Ci siamo noi e poi quelli che un solo presidente, che vedono a occhi chiusi, che mangiano pane e pallone, che se ne fregano, che ascoltano i grilli parlanti, che vedono solo quel che vogliono vedere, che sono credenti ma anche atei, che lodano e sbrodolano, che comprano tutto, che vendono l’impossibile… Ci siamo noi ma anche quelli cantati da Enzo (Jannacci, per servirvi), cioè “quelli che cantano dentro i dischi perché ci hanno i figli da mantenere, che da fanno un lavoro d’equipe convinti d’essere stati assunti da un’altra ditta, quelli che fanno un mestiere come un altro… Quelli che accendono un cero alla Madonna perché hanno il nipote che sta morendo, quelli che di mestiere ti spengono il cero, quelli che Mussolini è dentro di noi, che votano a destra perché Almirante (o chi per lui) sparla bene, che votano a destra perché hanno paura dei ladri, che votano scheda bianca per non sporcare, che non si sono mai occupati di politica…, Quelli che tengono al re, quelli che tengono al Milan, che non tengono il vino, che non ci risultano… Quelli che credono che Gesù Bambino sia Babbo Natale da giovane… Quelli che con una bella dormita passa tutto, anche il cancro… Quelli che non possono crederci ancora adesso che la terra è rotonda… Quelli che non vogliono tornare dalla Russia e continuano a fingersi dispersi, quelli che non hanno mai avuto un incidente mortale… Quelli che vogliono arruolarsi nelle SS, che ti spiegano le tue idee senza fartele capire, che organizzano la marcia per la guerra, che organizzano tutto, che perdono la guerra per un pelo… Quelli che dicono che i soldi non sono tutto nella vita, che qui è tutto un casino… Quelli che per principio non per i soldi, che l’ha detto il telegiornale, quelli che lo status quo, che nella misura in cui, che nell’ottica, che hanno una missione da compiere, che sono onesti fino a un certo punto, che fanno un mestiere come un altro, che aspettando il tram né ridendo né scherzando… Quelli che la mafia “non ci risulta”, che tirano la prima pietra, ma che anche la seconda e la terza e la quarta e dopo, e dopo non si sa… Quelli che alla mattina alle sei, freschi come una rosa si svegliano per vedere l’alba che è già passata… Quelli che non si divertono mai, neanche quando ridono… Quelli che a teatro vanno nelle ultime file per non disturbare…”.

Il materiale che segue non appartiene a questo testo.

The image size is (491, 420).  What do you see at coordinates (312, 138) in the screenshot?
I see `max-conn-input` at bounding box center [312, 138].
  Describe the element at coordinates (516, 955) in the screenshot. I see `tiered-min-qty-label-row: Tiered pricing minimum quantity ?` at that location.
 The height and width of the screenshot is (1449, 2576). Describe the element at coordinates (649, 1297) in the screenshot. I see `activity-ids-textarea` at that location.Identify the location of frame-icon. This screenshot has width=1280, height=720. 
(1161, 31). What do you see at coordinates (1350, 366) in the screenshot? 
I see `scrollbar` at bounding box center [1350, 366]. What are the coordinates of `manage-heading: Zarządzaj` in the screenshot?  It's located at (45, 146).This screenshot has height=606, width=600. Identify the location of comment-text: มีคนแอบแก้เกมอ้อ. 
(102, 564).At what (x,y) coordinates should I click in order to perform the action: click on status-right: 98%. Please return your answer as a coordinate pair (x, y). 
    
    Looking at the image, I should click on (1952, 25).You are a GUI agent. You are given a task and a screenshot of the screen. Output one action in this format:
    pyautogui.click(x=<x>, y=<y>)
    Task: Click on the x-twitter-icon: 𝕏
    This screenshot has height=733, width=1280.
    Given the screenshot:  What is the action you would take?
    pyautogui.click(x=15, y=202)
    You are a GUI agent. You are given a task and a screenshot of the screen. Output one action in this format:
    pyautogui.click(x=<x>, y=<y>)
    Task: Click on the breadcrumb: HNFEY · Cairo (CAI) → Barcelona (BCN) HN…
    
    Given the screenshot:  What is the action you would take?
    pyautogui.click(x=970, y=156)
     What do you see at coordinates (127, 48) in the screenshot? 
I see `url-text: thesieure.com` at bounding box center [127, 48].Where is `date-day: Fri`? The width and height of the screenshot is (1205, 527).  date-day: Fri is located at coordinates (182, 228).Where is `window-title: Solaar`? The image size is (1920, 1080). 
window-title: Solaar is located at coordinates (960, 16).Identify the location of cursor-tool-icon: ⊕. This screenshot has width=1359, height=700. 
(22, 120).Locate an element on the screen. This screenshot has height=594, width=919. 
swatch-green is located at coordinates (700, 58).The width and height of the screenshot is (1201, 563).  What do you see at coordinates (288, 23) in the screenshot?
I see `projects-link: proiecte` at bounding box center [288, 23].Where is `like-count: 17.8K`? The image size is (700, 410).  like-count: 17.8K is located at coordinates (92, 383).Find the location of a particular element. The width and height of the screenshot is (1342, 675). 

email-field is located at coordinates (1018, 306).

Ho l’impressione che costoro non sappiano che altrove, magari solo in via Chiatamone, “c’è qualcuno che sta peggio anche di te”, un altrove in cui “tornano a galla le bugie”, in cui “il naso non si allunga mai” e dove è obbligo “tirar a campà”, che tanto, caro Pasquale, “la dignità e l’infamità son cose tanto lontane” e non tocca a te “capir perché se un uomo muore, la vita và…”, semplicemente e senza troppo inquisire, perché questa e solo questa è Giustizia che giunge al suo compimento. Nonostante questo, però c’è qualcuno, come mil De Gregori, che canta e invita a credere che “l’importante è esagerare / sia nel bene che nel male / senza mai farsi capire… / e far finta di sudare… / e far mai finta di crepare”. Perché in fonfo, nel bene e nel male “la storia siamo noi, / siamo noi che scriviamo le lettere, / siamo noi che abbiamo tutto da vincere e tutto da perdere… / E poi la gente (perché è la gente che fa la storia), / quando si tratta di scegliere e di andare, / te la ritrovi tutta con gli occhi aperti, / che sanno benissimo cosa fare: / quelli che hanno letto milioni di libri / e quelli che non sanno nemmeno parlare; / ed è per questo che la storia dà i brividi, / perché nessuno la può fermare…”.
Tutto passa. Di sicuro passa anche questo domenicale.